»»

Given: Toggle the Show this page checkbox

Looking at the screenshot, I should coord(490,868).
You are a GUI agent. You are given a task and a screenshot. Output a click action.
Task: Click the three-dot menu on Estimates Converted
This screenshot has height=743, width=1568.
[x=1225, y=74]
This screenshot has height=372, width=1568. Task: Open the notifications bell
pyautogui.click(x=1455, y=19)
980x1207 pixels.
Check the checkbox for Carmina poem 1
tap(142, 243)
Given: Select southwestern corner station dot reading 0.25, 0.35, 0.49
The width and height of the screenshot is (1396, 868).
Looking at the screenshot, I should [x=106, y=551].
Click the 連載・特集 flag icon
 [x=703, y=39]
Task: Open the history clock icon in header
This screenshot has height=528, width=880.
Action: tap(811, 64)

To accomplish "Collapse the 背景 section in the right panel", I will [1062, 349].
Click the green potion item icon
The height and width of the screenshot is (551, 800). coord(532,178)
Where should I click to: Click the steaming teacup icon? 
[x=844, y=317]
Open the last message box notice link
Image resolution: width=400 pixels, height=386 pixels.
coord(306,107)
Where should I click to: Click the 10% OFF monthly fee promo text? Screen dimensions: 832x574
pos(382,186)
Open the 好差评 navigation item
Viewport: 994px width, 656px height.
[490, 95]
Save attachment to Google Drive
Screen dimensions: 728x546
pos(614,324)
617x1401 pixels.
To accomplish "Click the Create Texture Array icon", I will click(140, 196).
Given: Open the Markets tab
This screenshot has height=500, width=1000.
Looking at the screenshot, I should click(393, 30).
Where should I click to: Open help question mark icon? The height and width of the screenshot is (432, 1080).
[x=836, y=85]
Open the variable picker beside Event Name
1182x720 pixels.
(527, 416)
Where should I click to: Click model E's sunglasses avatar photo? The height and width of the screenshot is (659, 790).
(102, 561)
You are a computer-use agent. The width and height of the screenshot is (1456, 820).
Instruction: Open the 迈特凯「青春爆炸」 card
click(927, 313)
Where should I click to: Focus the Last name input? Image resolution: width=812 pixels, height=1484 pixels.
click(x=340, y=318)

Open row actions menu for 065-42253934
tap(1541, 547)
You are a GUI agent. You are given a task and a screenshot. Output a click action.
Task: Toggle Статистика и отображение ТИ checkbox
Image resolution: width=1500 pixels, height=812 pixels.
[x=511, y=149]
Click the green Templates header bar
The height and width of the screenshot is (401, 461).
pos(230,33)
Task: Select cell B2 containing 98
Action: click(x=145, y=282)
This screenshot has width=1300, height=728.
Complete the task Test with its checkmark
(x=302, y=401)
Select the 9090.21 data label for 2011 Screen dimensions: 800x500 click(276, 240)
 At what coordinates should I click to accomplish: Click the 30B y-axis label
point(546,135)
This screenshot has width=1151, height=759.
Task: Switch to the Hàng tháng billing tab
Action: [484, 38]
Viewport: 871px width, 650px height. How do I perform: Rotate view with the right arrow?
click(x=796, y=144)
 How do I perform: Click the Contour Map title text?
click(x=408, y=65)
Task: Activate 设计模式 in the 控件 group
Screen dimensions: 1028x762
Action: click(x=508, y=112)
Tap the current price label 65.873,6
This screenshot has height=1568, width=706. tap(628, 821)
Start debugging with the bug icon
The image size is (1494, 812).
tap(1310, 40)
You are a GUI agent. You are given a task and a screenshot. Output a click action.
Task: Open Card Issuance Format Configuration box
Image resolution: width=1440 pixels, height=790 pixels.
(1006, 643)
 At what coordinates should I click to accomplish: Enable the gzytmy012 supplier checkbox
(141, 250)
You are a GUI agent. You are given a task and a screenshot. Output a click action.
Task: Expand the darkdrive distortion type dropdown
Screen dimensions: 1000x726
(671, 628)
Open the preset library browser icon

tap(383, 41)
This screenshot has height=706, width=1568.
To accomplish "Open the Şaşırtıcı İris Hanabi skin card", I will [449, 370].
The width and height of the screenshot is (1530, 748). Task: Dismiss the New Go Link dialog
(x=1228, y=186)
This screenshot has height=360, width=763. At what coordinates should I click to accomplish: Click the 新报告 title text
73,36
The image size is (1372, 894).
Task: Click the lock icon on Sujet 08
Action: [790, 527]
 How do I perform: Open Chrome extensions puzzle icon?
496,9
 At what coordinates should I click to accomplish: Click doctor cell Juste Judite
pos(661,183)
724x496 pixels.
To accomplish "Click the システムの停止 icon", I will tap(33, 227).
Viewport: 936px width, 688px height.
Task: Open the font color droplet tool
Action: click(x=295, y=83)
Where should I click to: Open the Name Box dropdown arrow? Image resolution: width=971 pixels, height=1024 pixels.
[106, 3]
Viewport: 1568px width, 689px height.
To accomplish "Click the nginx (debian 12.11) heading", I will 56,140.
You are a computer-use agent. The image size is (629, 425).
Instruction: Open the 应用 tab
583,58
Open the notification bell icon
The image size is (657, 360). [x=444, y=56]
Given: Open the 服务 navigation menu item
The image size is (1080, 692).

««

> Exercise
Lines from the start of the material through the line containing "980x1207 pixels." are wanted. Write them out exactly.

> Answer area
Given: Toggle the Show this page checkbox

Looking at the screenshot, I should coord(490,868).
You are a GUI agent. You are given a task and a screenshot. Output a click action.
Task: Click the three-dot menu on Estimates Converted
This screenshot has height=743, width=1568.
[x=1225, y=74]
This screenshot has height=372, width=1568. Task: Open the notifications bell
pyautogui.click(x=1455, y=19)
980x1207 pixels.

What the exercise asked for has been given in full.